Personal Finance

Mutual Funds: Multi-Asset Allocation Funds Gain in Favour

Multi-asset allocation funds (MAAFs) are in the spotlight as asset management companies (AMCs) or fund houses in India shift their focus to these schemes.

The recent amendments to the taxation of debt mutual funds in the Finance Act 2023 have resulted in drawing interest among prominent banking and financial institutions who have been filing for these schemes under the category with the regulatory authority.

Basically, MAAFs belong to the hybrid mutual fund category. Such funds invest about 10% of their assets in at least three asset classes: debt, equity and gold, with a minimum allocation of about 10% to each.

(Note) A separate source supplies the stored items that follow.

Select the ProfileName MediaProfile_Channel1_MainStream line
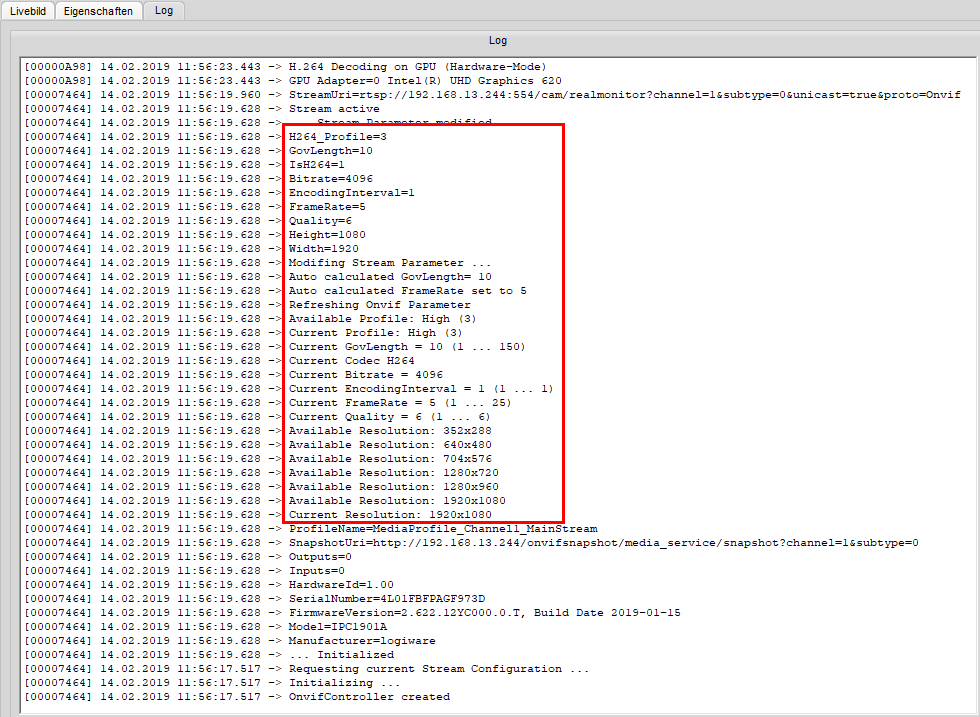The image size is (980, 717). click(x=443, y=529)
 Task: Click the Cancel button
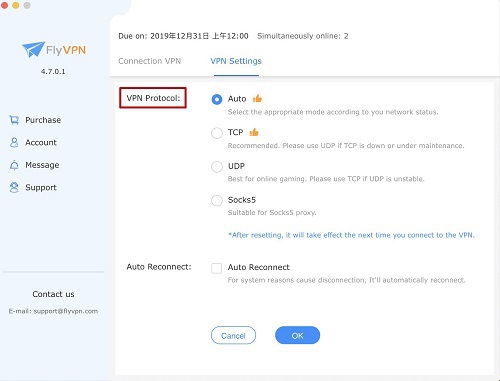tap(233, 335)
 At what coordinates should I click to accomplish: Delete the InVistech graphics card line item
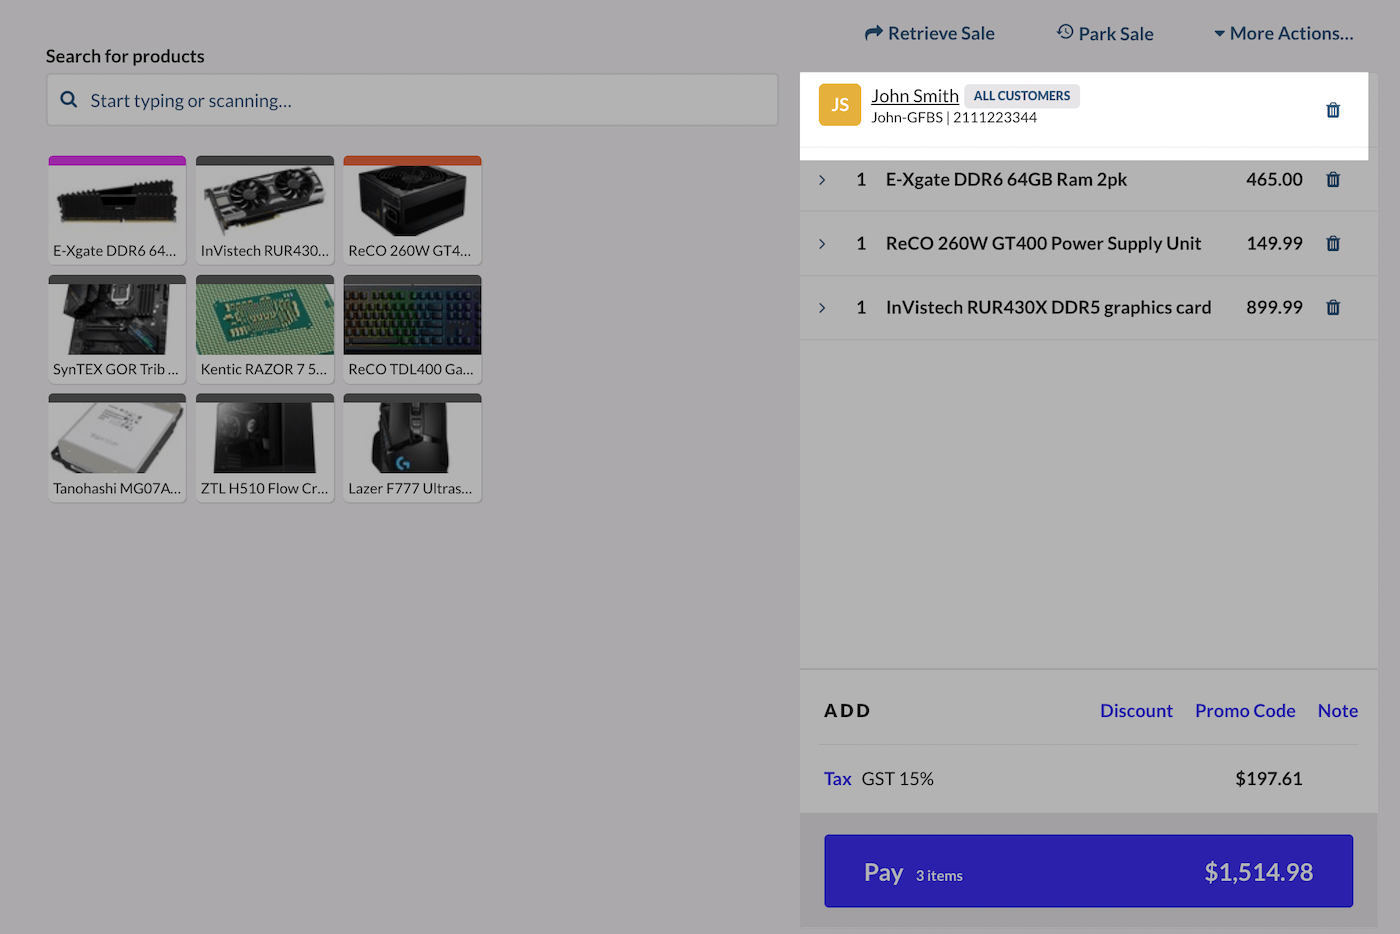click(x=1333, y=307)
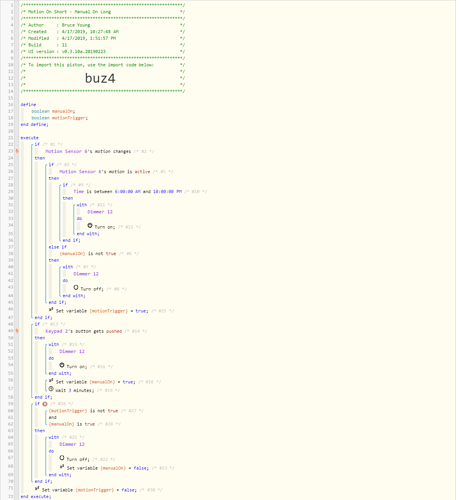Click the buz4 import code
This screenshot has height=500, width=459.
coord(100,78)
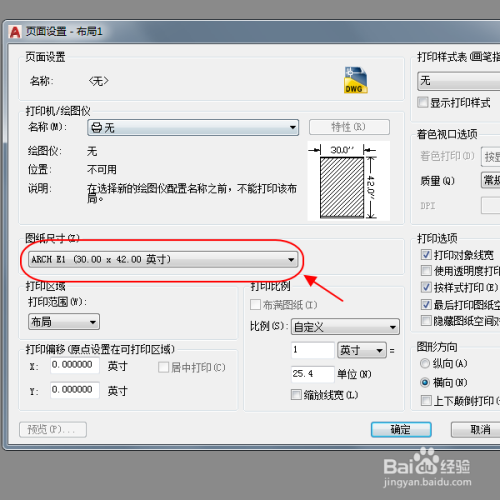
Task: Toggle the 按样式打印 checkbox
Action: [426, 287]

A few funds are also known to invest in silver, units of real estate investment trusts (REITs) and infrastructure investment trusts (InvITs), as well as overseas mutual funds, exchange-traded funds (ETFs), and foreign securities, etc.

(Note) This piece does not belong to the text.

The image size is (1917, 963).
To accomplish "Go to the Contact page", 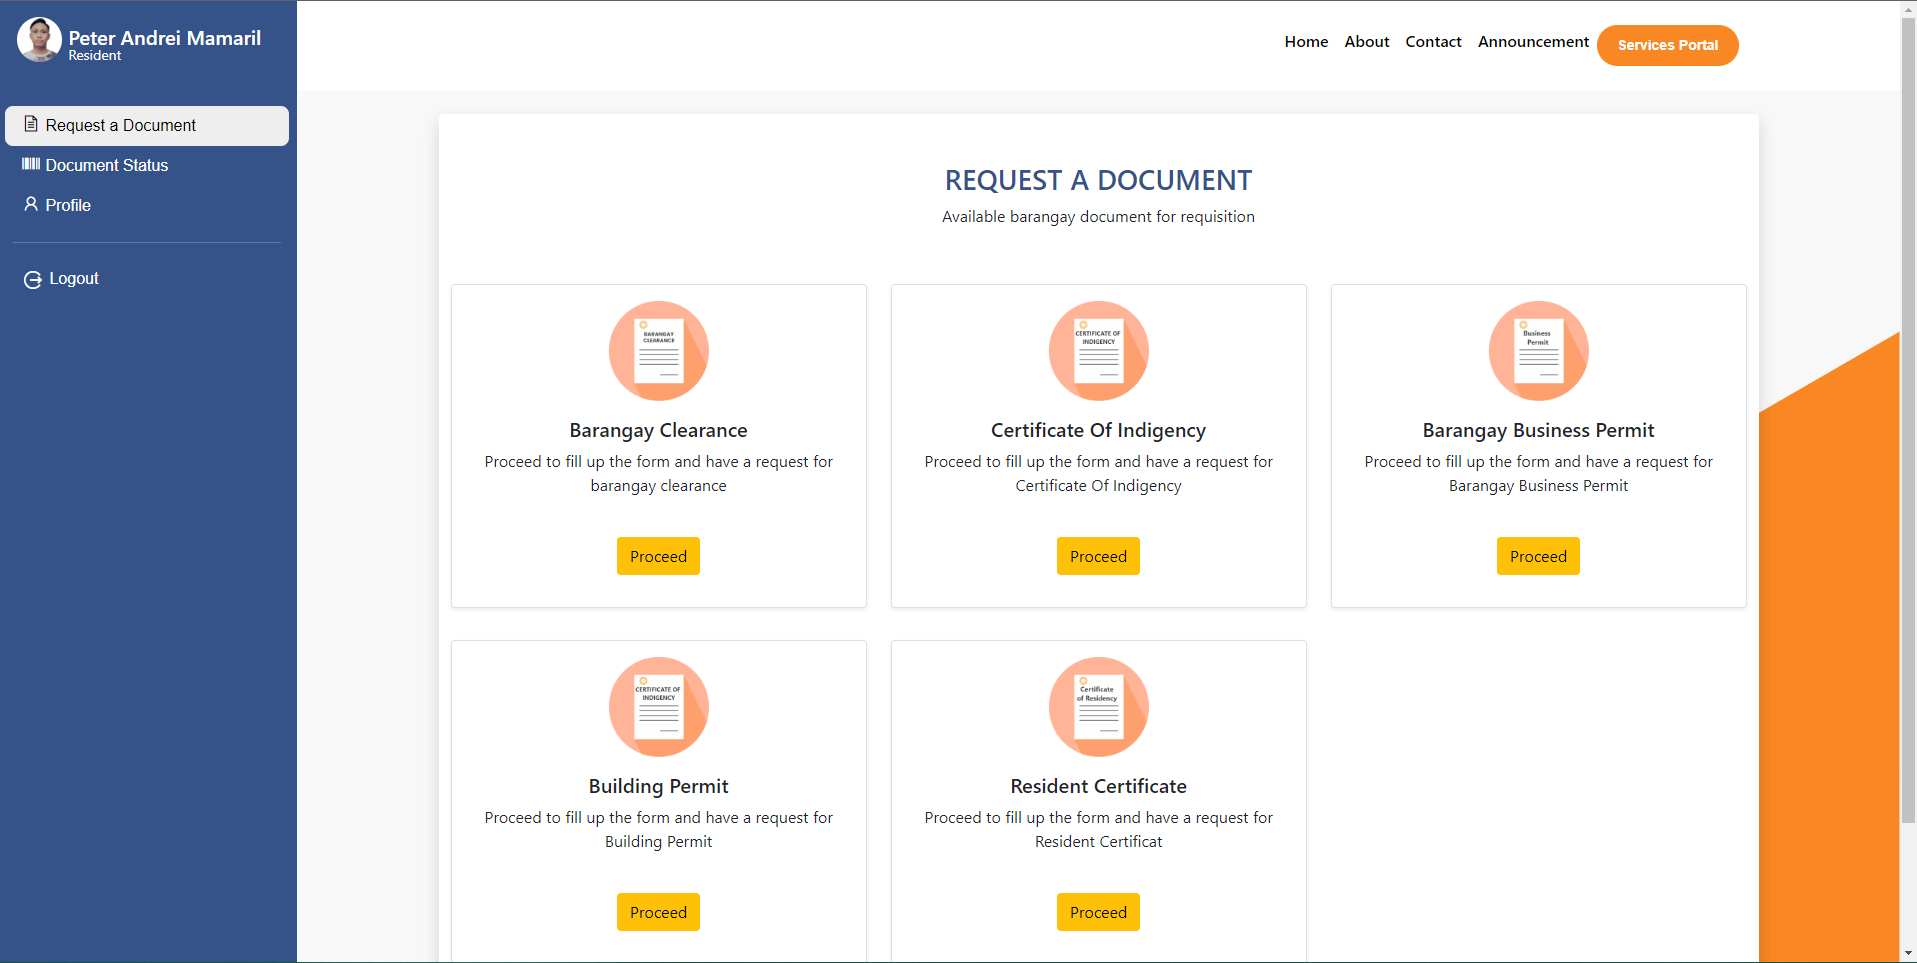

As per the amendments to the Finance Act 2023, gains from investments in debt mutual funds having not more than 35% invested in domestic equities will be taxed at the income tax slab rate.

Debt mutual funds were stripped of the benefits of long-term capital gains (LTCGs) and indexation for fresh investments effective from April 1, 2023.

The changes in taxation have worked in favour of specific hybrid funds that invest in a mix of debt and equity, state analysts.

At the moment, 11 MAAFs are available in the market. Besides, another new fund offer (NFO) is on the anvil.

However, as an investor it is essential to enact due diligence while investing in MAAFs from a tax benefit point of view, especially considering investing in such funds are known to have a high-degree of risk.

High volatility could be experienced in the short-term while investing in MAAFs considering they are known to allocate to risky asset classes such as equity and commodities, especially schemes with at least 65% to stocks.